SMASHED WINDOW EDITLast year, the BBC reported that £1M was spent repairing vandalism in Scottish schools in 2015 alone, but these recent figures have highlighted the severity of the issue which is only getting worse with the total figure for 2015/16 increasing by £100,000 compared to the previous year.

Even more alarming, the recent figures which have come to light do not include figures from many of Scotland’s local authorities – including their capital Edinburgh – making it likely for the final cost total to be much higher.

The figure of £4.5 million of the taxpayers’ money has been spent repairing broken windows, damaged toilets and graffiti.

Scottish Conservative Shadow Education Secretary Liz Smith said:

“It’s very worrying that vandals continue to regard schools as fair game.

“Our councils are hard-pressed enough without having to fork out for needless repairs like this.

“People ought to remember that these are supposed to be safe environments for children to learn and teachers to operate.

“This cannot be the case when they arrive in the morning to find damage to their space.

At Window Security Solutions, we’ve been following reports of the terrible cases of vandalism against schools over the past twelve months in both Scotland and elsewhere in the UK – along with the shocking cost figures which come with it. Here are some recent cases:

St Catherine’s Primary School, Glasgow – £100,000 Damage

Multiple attacks at St Catherine’s Primary School has caused over £100,000 worth of damage over the past year. Glasgow City Council attempted to install metal grids over the classroom windows but these were pulled off the walls by the vandals- ripping out the PVC frames to smash the windows yet again.

Councillor Liz Cameron said: “It is not only the fabric of our building that is being damaged by these mindless vandals but the learning of all the children in the school”.

Gowanbank Primary School, Glasgow – £10,000 Damage

The fifth Primary School to be targeted by vandals in a spate of vandalism over the 2016 Summer Holidays, Gowanbank Primary School suffered £10,000 worth of damage. The vandals took their time, smashing computer screens and sinks, setting off fire extinguishers, trashing classrooms and breaking crockery.

Headteacher John Daley said: “It may only be a building, but this completely takes away from providing our children with a safe and protective learning environment”.

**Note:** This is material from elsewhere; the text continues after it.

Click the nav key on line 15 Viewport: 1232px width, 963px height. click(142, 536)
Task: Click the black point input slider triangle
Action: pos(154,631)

Sandwell Schools, the West Midlands – £130,000 Damage

In March, the Express & Star revealed that cash-strapped Sandwell Council has had to spend more than £130,000 in the past three school years repairing damage caused by vandals such as broken windows, graffiti and stolen lead from roofs.

Councillor Simon Hackett said: “The money we spent on repairing the damage is cash we could use much better to further the education of our children”.

Braunstone Community Primary School, Leicester – £10,000

One of the most recent reports of vandalism was at Braunstone Community Primary School, which saw teachers returning to school in the new year after the Christmas break to £10,000 worth of damage caused by mindless vandalism.

Over 40 windows and doors were smashed, toys and equipment were destroyed and classroom walls and children’s work were sprayed with graffiti.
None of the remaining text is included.